(Stored data)

▼▼▼

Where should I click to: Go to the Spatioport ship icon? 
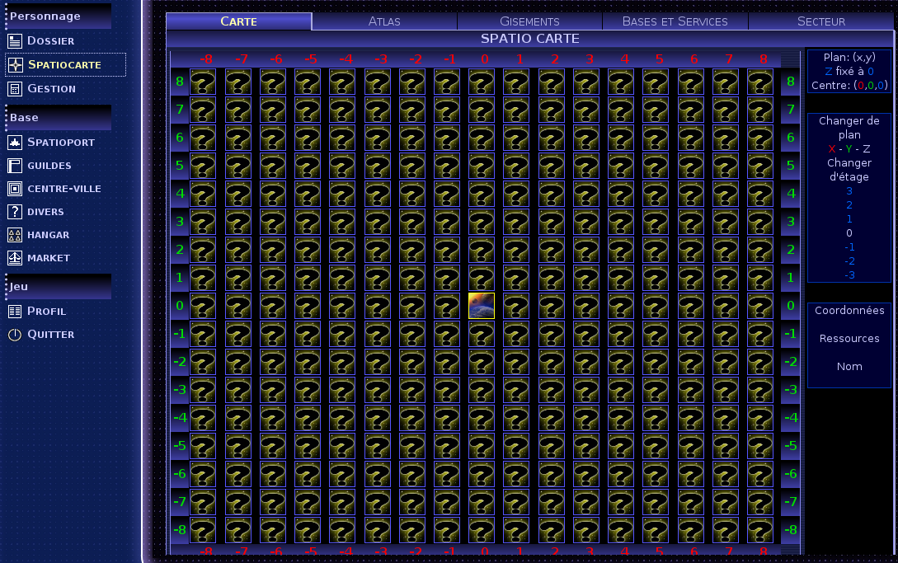point(14,143)
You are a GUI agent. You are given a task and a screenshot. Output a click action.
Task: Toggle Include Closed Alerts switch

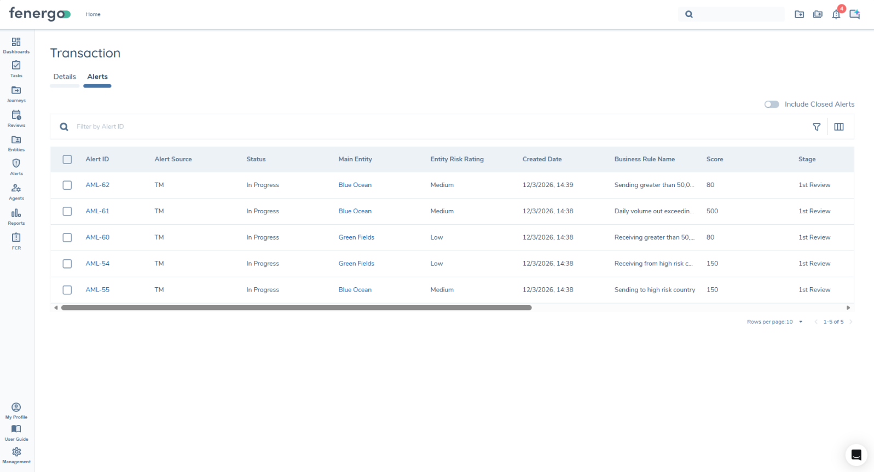(772, 104)
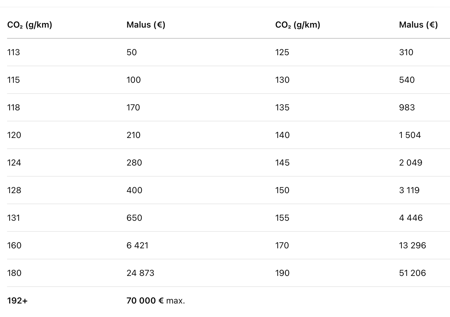450x317 pixels.
Task: Click the 125 CO₂ value cell
Action: (282, 52)
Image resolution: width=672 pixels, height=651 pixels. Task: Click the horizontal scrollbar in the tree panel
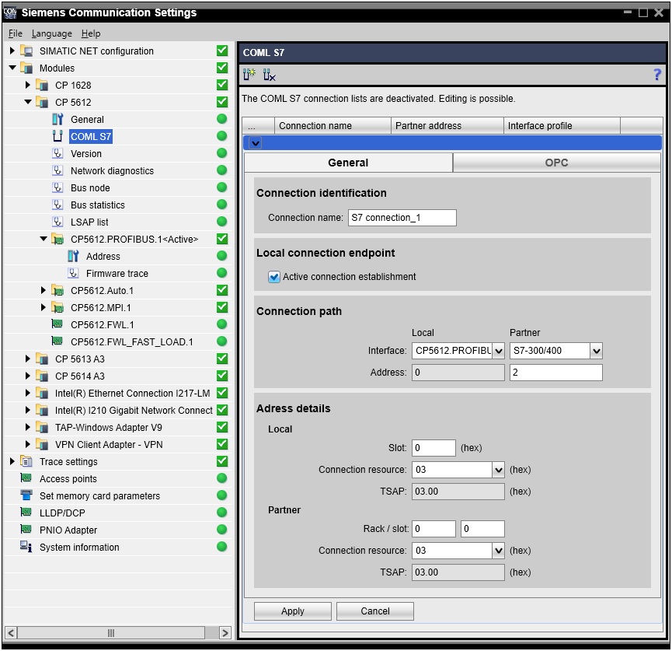[111, 633]
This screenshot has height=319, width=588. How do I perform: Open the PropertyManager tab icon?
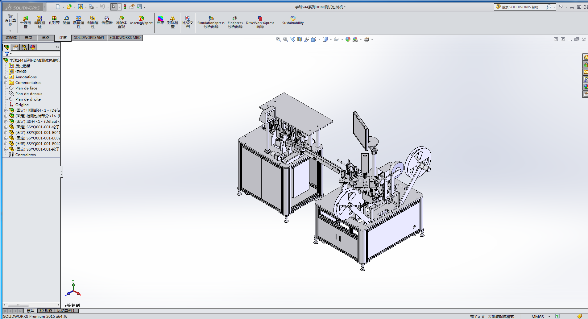tap(15, 47)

▲▲▲

Goal of the exercise: Return the full set of lines above word for word and with no pictures.

Answer to the exercise:
Where should I click to: Go to the Spatioport ship icon? 
point(14,143)
You are a GUI agent. You are given a task and a screenshot. Output a click action.
Task: Toggle Include Closed Alerts switch

(772, 104)
450x317 pixels.
Task: Click the 125 CO₂ value cell
Action: (282, 52)
Image resolution: width=672 pixels, height=651 pixels. Task: Click the horizontal scrollbar in the tree panel
[111, 633]
This screenshot has height=319, width=588. How do I perform: Open the PropertyManager tab icon?
tap(15, 47)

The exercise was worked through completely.